Leave the pictures behind and reproduce every line of the listing exactly.
Content starts
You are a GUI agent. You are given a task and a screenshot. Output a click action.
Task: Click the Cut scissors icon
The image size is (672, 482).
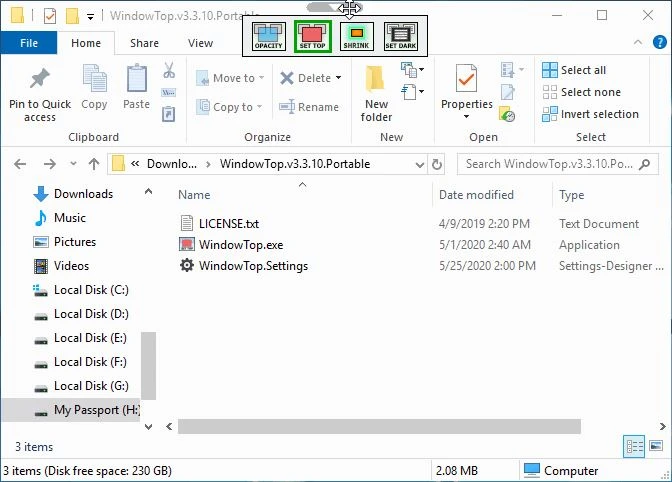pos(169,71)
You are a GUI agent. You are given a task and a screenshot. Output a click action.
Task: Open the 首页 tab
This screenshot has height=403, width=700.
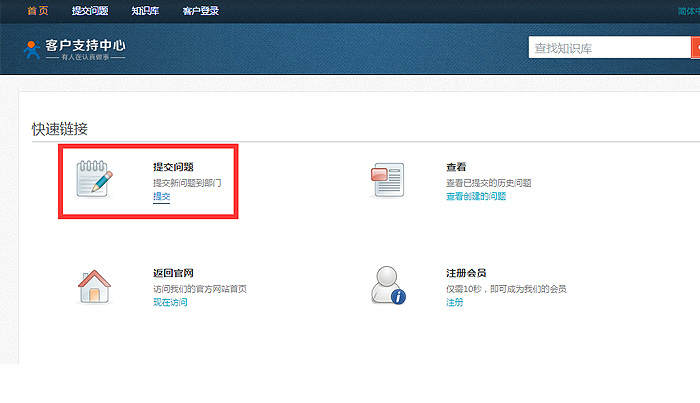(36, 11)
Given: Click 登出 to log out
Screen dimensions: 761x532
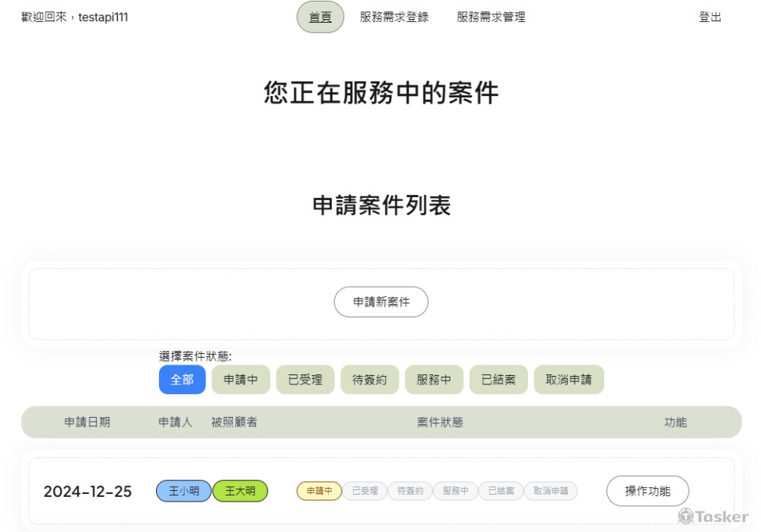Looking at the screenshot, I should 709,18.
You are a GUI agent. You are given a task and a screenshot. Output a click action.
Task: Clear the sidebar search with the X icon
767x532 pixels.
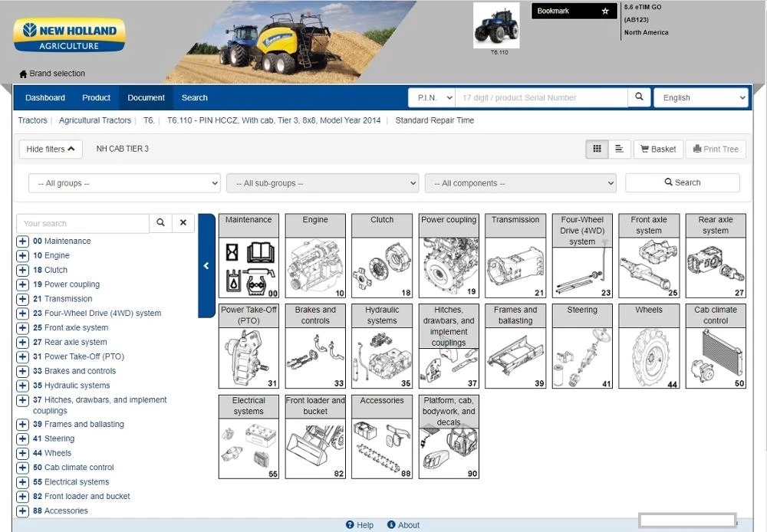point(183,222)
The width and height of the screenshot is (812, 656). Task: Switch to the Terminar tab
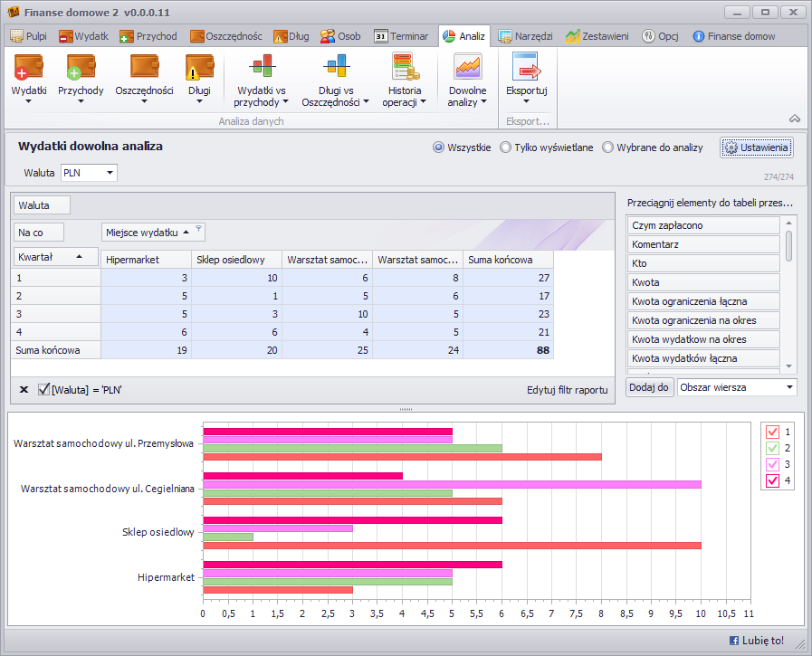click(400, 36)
Content ends
== Output below ==
You are a GUI agent. You are given a task and a screenshot. Output a click action.
Task: Click the Cut scissors icon
The image size is (672, 482).
pos(169,71)
You are a GUI agent. You are given a task and a screenshot. Output a click action.
Task: Open the 首页 tab
This screenshot has height=403, width=700.
(36, 11)
Given: Click 登出 to log out
Screen dimensions: 761x532
Looking at the screenshot, I should 709,18.
You are a GUI agent. You are given a task and a screenshot. Output a click action.
Task: Clear the sidebar search with the X icon
767x532 pixels.
point(183,222)
The width and height of the screenshot is (812, 656). Task: Switch to the Terminar tab
click(400, 36)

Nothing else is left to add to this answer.